I'm not sure that I understand what you are aiming for, but maybe the existing testcases can give some hints?
As I understand it redis-cli --pipe will just push the requests and count the responses until it gets a response of a echo,
maybe you can do something similar? See link to the redis-cli details.

from hiredis-cluster.

DaveLanday avatar DaveLanday commented on June 24, 2024

Hi @bjosv, Thank you for the reply. I apologize if I was unclear. Previously, I was using --pipe for mass insertion. I was simply piping the output of my awk script as the link you posted describes. Unfortunately, the redis-cli does not support --pipe when cluster mode is enabled, which is now a requirement for this project. I guess my basic question is if pipelining will give me similar functionality/performance of --pipe or if there is any tool in the hiredis-cluster library that would allow me to achieve similar results for pushing, say, ~2.4 million key/values.
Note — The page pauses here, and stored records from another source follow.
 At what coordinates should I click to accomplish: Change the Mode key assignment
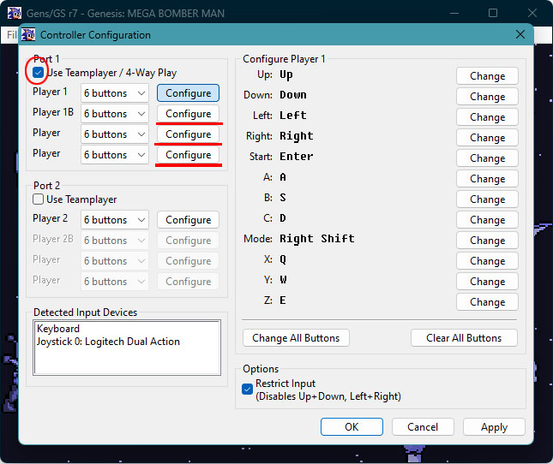coord(487,241)
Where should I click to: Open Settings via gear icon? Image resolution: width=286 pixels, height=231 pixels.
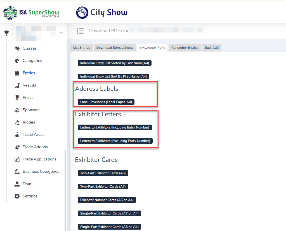(x=17, y=196)
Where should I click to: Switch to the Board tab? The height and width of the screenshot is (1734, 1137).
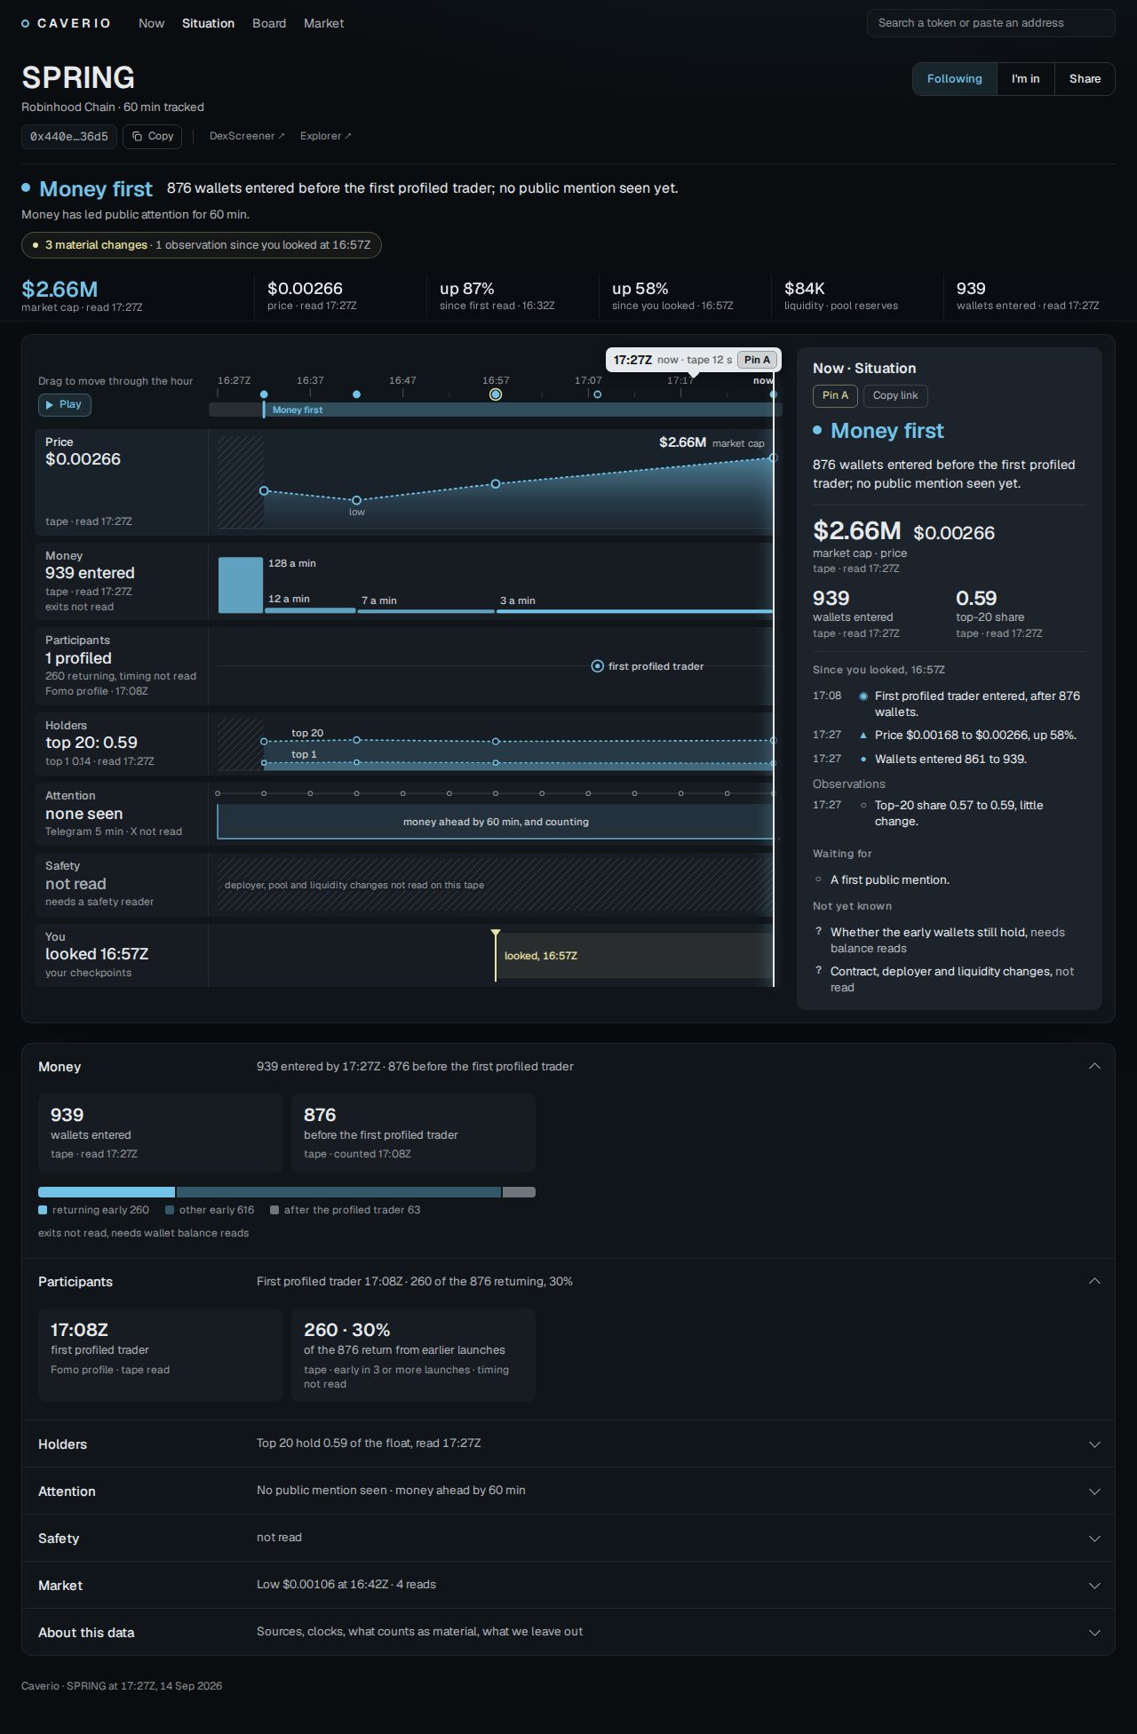click(269, 23)
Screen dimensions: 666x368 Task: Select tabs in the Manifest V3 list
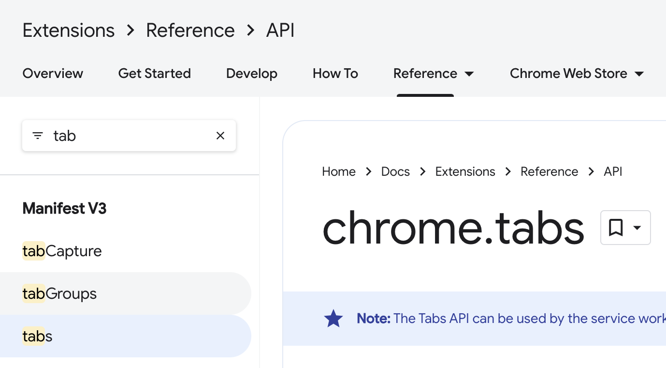click(37, 336)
Thank you for pointing me to the testcases link. I have written some C/C++ code that calls my awk script and pipelines the output to redisClusterAppendCommand. I am hoping to test it today.

from hiredis-cluster.

zuiderkwast avatar zuiderkwast commented on June 24, 2024

Please try. It's interesting to see how hiredis-cluster handle it. What if there is a redirect (a failover or slot migration happens in the middle of the pipeline import), maybe it can handle it too? This is also intresting to find out.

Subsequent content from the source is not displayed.